BEGIN Extracted information

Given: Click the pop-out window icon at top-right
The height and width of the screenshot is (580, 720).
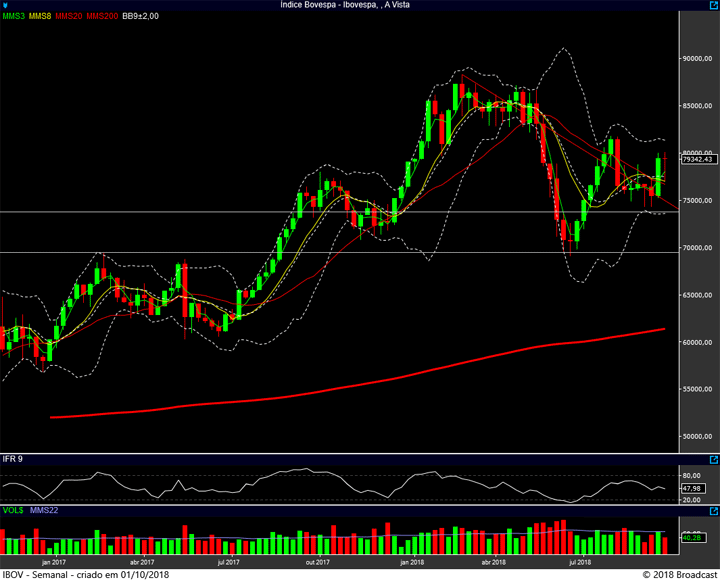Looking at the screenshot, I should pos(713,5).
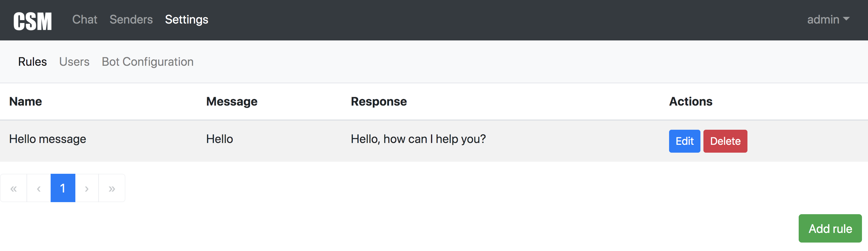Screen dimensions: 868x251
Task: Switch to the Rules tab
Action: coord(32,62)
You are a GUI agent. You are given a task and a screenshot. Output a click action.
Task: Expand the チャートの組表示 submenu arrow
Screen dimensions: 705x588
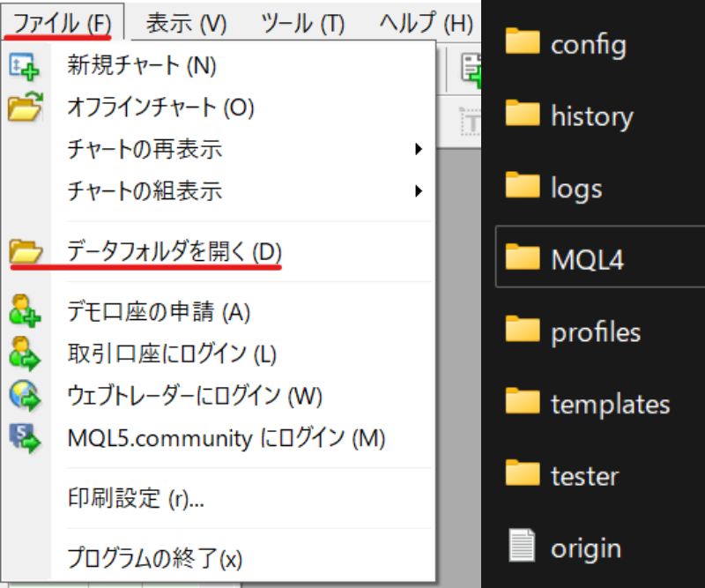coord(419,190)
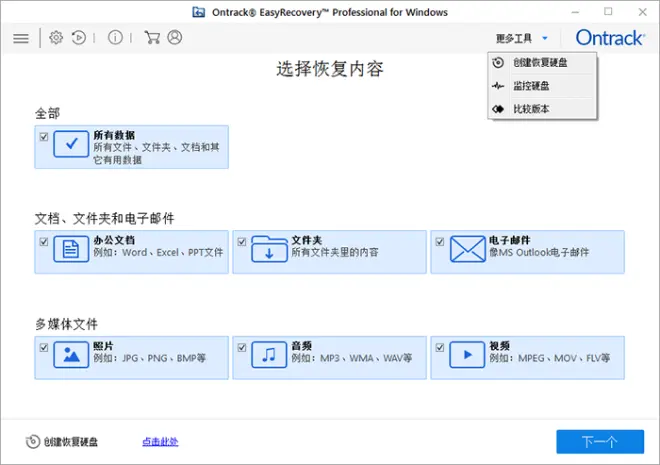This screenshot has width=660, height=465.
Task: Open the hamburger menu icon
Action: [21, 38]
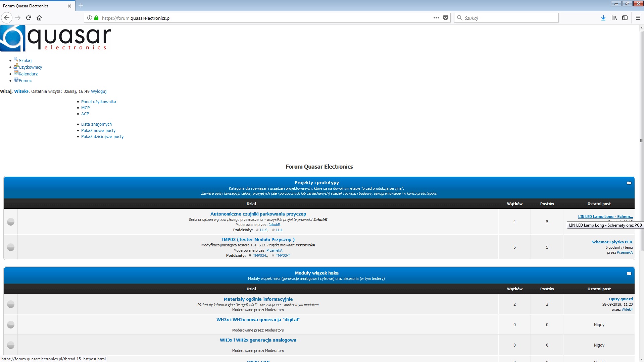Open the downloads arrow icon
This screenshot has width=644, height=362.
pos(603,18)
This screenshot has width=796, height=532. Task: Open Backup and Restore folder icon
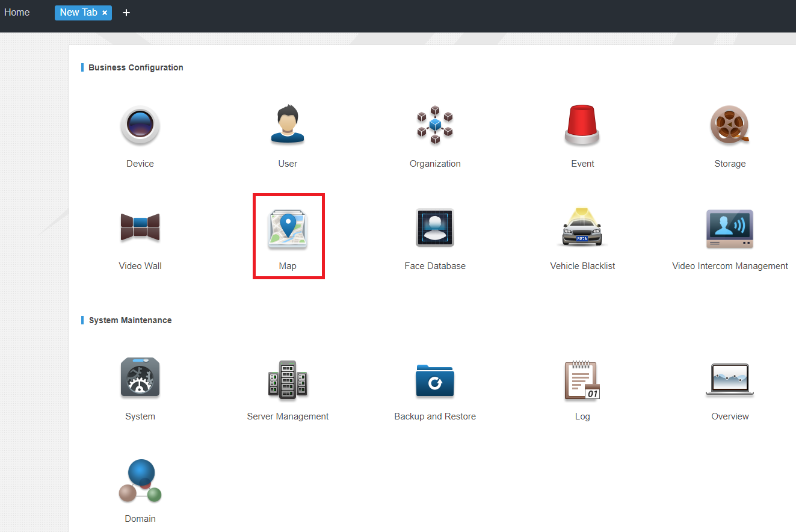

END Extracted information

Copy out the material word for word, without any images.

Given: Click the pop-out window icon at top-right
The height and width of the screenshot is (580, 720).
Looking at the screenshot, I should pos(713,5).
Screen dimensions: 868x251
Task: Switch to the Rules tab
Action: coord(32,62)
You are a GUI agent. You are given a task and a screenshot. Output a click action.
Task: Expand the チャートの組表示 submenu arrow
Screen dimensions: 705x588
coord(419,190)
This screenshot has width=660, height=465.
Task: Open the hamburger menu icon
Action: [21, 38]
Open the downloads arrow icon
This screenshot has width=644, height=362.
pos(603,18)
This screenshot has width=796, height=532. Task: Open Backup and Restore folder icon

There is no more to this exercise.